● PAGE EXCERPT
▼

Sugar Minott – Love Living

Another flawless record released at the end of the 70’s when Clement “Coxsone” Dodd had decided to revitalize his old rhythm tracks. Studio One had a particular fruitful relation with Sugar Minott which lasted well into the next decade with multiple hit singles and full length albums. The rhythms may have not been as heavy as the competition at the time but this softer more soulful approach formed the perfect bedding for Minott’s gentle voice. None of the tracks on the album enjoyed the kind of fame that his worldwide hit “Good Thing Going” managed to achieve, but that’s a blessing in disguise. No stand-out tracks as literally every track is a stunning piece of music, forms one unified body of work and can stand shoulder to shoulder with legendary works across all genres that are exemplary for their time period. Soul Jazz Records released a 2 LP set compiling the early works of Sugar Minott on the Studio One label. This compilation includes 8 out of the 10 tracks on the Love Living album and some additional tracks from that time period. When you don’t want to break the bank on an original this is definitely the way to go.

The Heptones – On Top

This scorcher cemented The Heptones as one of Jamaican’s favorite Rock Steady groups together perhaps with The Paragons. At the core of the group it was Leroy’s musical direction and nick for writing mesmerizing songs that were hard to forget and are still being covered or sampled by contemporary artists. With multiple genre defining songs such as “Party Time” and “I’ve Got The Handle” this is one bonafide classic. The Heptones were one of the few bands that were able to survive the Rock Steady era leading the way for others into the golden age of Reggae. Their next major hit album Party Time saw the group teaming up with Lee Perry to create what most fans refer to as one third of the holy trinity recorded at the Black Ark. Police and Thieves by Junior Murvin and War Ina Babylon by Max Romeo are the other two albums that complete this holy trinity. Unfortunately On Top isn’t available on Spotify but I did found a compilation that feature 6 of the songs on the album which sounds close to the originals.

▲

● DATASET
▼

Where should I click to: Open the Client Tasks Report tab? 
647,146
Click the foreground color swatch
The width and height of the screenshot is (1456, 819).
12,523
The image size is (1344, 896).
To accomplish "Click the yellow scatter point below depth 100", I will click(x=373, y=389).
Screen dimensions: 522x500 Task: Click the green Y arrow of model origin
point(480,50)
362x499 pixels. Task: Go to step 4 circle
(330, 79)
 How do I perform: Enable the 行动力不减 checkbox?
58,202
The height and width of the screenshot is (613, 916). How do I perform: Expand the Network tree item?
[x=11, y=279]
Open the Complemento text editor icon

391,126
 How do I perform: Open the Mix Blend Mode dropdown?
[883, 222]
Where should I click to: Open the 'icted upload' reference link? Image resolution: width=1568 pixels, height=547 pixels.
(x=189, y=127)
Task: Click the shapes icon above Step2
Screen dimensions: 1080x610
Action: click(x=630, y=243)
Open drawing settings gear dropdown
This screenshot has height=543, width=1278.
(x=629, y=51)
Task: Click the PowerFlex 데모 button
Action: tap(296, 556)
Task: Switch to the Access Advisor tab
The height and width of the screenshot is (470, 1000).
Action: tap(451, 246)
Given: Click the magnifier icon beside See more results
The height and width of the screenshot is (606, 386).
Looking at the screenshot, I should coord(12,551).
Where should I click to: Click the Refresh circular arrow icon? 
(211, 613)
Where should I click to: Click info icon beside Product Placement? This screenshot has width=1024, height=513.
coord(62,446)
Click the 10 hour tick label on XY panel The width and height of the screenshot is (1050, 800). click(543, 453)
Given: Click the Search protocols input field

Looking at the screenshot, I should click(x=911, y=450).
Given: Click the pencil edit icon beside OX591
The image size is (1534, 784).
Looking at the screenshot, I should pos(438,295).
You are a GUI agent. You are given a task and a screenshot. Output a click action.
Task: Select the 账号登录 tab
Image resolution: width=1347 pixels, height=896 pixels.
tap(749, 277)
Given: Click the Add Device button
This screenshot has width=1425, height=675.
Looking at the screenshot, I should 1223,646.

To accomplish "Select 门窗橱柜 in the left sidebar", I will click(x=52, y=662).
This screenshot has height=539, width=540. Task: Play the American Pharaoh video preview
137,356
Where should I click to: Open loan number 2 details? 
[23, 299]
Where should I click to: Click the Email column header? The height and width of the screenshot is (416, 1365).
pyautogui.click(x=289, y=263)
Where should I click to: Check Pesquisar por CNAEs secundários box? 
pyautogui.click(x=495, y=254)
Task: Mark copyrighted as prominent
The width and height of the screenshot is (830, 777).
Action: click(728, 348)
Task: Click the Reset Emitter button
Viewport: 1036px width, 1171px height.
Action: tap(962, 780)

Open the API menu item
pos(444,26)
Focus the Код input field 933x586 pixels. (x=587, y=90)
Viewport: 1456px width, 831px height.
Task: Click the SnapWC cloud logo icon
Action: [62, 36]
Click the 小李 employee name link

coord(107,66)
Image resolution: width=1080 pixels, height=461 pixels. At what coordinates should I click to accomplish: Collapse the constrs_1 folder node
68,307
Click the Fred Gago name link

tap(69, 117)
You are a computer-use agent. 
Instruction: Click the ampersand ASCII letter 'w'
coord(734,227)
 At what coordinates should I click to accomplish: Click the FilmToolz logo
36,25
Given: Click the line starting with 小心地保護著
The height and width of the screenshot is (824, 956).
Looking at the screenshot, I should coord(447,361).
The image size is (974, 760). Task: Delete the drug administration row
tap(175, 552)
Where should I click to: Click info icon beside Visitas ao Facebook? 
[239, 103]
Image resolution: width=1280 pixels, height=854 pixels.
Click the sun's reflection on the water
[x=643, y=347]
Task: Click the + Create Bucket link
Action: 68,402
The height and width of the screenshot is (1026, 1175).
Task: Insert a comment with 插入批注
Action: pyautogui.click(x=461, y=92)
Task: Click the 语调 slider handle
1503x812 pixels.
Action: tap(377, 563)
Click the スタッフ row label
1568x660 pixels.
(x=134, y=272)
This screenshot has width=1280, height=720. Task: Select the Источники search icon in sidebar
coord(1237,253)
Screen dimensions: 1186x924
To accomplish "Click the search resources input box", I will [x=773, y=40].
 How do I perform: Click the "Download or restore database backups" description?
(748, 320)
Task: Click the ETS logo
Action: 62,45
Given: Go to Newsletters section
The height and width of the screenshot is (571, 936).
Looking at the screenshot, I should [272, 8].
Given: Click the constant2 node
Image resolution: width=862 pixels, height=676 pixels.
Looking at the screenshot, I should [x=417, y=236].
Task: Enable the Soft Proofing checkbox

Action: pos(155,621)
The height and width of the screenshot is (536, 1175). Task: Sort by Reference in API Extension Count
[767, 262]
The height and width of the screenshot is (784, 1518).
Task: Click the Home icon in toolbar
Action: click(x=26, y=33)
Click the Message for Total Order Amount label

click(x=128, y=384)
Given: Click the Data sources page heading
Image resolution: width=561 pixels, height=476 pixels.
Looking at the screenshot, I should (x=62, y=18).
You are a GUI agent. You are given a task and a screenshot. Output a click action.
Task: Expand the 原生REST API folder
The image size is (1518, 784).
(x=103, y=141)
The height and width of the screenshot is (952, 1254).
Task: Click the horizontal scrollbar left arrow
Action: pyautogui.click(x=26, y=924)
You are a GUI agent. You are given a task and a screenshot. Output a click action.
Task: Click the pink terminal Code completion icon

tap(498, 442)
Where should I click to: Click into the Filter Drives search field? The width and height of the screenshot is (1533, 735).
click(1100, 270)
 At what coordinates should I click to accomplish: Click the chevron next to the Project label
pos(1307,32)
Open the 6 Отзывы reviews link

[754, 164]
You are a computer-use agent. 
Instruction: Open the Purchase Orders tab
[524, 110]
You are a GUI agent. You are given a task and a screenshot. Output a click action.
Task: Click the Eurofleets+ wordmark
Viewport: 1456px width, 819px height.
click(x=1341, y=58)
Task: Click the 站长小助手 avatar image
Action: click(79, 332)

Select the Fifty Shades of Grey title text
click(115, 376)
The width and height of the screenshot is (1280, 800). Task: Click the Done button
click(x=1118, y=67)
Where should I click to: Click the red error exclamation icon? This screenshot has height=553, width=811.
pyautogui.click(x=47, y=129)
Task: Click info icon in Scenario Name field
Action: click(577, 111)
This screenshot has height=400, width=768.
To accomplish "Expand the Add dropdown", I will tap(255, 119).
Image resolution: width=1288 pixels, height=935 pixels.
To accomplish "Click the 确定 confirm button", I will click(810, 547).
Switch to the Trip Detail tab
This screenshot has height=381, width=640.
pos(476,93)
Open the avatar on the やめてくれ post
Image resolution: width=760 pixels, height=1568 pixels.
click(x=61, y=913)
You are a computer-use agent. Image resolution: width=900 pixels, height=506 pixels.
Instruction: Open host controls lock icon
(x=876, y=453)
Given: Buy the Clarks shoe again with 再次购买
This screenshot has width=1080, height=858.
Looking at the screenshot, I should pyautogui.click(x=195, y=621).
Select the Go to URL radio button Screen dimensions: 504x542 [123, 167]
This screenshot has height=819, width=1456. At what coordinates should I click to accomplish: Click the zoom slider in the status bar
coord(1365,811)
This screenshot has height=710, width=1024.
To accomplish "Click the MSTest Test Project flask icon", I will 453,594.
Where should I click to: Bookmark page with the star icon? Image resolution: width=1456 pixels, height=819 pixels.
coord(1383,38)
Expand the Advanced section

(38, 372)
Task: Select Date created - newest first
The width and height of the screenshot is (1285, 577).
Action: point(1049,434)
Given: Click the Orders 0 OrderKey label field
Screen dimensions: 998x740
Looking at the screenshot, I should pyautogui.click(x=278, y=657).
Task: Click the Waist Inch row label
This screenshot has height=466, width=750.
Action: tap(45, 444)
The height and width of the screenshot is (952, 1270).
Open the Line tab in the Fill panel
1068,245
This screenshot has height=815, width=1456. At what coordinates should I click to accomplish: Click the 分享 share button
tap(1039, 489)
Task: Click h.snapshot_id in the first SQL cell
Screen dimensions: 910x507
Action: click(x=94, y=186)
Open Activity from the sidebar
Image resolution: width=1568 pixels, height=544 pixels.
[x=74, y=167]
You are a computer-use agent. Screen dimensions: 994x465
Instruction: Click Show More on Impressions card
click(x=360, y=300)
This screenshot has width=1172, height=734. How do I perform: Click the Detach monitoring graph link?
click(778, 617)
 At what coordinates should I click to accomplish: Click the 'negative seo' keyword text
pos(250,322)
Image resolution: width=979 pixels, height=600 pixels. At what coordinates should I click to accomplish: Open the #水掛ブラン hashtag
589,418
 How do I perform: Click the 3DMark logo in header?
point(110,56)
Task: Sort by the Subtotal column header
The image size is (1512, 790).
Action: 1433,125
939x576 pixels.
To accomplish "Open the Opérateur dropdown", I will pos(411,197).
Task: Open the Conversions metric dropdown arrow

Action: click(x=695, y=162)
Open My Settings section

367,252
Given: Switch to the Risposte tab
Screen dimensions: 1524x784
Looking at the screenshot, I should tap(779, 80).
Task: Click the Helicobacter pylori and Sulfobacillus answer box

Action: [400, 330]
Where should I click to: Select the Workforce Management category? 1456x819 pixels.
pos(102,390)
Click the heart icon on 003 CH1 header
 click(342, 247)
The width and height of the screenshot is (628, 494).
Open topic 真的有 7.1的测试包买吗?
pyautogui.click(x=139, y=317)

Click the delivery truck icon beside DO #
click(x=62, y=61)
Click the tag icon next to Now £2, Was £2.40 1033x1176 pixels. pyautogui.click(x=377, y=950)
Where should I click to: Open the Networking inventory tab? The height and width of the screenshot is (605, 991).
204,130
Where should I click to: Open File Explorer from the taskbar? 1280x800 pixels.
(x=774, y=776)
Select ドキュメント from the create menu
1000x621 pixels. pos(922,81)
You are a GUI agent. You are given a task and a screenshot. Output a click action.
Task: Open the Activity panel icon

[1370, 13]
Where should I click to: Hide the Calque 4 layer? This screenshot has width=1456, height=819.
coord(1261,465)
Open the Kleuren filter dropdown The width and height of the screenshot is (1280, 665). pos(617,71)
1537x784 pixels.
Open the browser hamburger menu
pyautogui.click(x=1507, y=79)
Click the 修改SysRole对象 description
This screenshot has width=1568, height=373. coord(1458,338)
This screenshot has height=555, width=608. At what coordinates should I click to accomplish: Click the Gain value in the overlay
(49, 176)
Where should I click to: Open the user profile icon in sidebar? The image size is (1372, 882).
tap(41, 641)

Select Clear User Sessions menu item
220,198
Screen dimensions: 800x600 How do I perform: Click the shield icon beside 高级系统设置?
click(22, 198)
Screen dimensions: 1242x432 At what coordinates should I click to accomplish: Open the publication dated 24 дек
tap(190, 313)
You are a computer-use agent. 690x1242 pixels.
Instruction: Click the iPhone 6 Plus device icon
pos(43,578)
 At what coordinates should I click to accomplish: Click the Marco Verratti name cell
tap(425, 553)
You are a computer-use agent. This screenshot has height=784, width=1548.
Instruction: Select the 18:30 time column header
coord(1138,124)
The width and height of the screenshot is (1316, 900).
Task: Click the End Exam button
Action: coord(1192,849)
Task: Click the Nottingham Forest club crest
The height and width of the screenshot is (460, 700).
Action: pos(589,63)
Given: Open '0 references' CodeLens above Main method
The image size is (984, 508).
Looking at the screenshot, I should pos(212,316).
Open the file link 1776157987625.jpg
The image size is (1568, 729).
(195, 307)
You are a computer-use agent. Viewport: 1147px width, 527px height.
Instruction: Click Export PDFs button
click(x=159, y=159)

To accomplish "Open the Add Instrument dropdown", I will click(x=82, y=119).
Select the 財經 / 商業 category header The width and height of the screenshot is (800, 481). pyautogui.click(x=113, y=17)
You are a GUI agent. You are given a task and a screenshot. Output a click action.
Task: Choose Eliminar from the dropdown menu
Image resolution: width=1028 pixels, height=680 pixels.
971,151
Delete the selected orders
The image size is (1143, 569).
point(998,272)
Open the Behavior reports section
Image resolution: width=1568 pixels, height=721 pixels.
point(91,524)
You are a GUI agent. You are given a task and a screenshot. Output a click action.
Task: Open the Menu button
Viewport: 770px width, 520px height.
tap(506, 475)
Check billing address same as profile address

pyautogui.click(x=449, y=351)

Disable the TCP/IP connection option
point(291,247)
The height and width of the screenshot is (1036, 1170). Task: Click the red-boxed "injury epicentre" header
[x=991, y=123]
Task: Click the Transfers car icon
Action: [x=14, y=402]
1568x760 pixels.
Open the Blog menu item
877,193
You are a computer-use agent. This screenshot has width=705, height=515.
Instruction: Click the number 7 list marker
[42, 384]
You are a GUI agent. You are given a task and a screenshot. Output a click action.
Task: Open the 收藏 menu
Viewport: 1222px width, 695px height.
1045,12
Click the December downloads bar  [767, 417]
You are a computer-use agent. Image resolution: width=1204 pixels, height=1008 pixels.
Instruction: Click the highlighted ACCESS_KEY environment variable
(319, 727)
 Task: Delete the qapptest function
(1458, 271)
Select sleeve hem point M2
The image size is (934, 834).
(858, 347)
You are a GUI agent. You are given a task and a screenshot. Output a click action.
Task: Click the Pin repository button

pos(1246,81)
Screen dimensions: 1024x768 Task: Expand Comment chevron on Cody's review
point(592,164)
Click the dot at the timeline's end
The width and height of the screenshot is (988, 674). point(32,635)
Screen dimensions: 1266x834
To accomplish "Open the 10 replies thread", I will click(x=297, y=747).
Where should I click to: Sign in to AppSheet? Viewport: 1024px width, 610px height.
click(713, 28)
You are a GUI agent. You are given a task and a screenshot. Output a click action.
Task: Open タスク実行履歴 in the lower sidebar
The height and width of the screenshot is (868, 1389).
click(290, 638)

▲

● PROBLEM TO SOLVE
Could you reproduce the reggae album reviews above in full, word for word?

● EXERCISE SOLUTION
Sugar Minott – Love Living

Another flawless record released at the end of the 70’s when Clement “Coxsone” Dodd had decided to revitalize his old rhythm tracks. Studio One had a particular fruitful relation with Sugar Minott which lasted well into the next decade with multiple hit singles and full length albums. The rhythms may have not been as heavy as the competition at the time but this softer more soulful approach formed the perfect bedding for Minott’s gentle voice. None of the tracks on the album enjoyed the kind of fame that his worldwide hit “Good Thing Going” managed to achieve, but that’s a blessing in disguise. No stand-out tracks as literally every track is a stunning piece of music, forms one unified body of work and can stand shoulder to shoulder with legendary works across all genres that are exemplary for their time period. Soul Jazz Records released a 2 LP set compiling the early works of Sugar Minott on the Studio One label. This compilation includes 8 out of the 10 tracks on the Love Living album and some additional tracks from that time period. When you don’t want to break the bank on an original this is definitely the way to go.

The Heptones – On Top

This scorcher cemented The Heptones as one of Jamaican’s favorite Rock Steady groups together perhaps with The Paragons. At the core of the group it was Leroy’s musical direction and nick for writing mesmerizing songs that were hard to forget and are still being covered or sampled by contemporary artists. With multiple genre defining songs such as “Party Time” and “I’ve Got The Handle” this is one bonafide classic. The Heptones were one of the few bands that were able to survive the Rock Steady era leading the way for others into the golden age of Reggae. Their next major hit album Party Time saw the group teaming up with Lee Perry to create what most fans refer to as one third of the holy trinity recorded at the Black Ark. Police and Thieves by Junior Murvin and War Ina Babylon by Max Romeo are the other two albums that complete this holy trinity. Unfortunately On Top isn’t available on Spotify but I did found a compilation that feature 6 of the songs on the album which sounds close to the originals.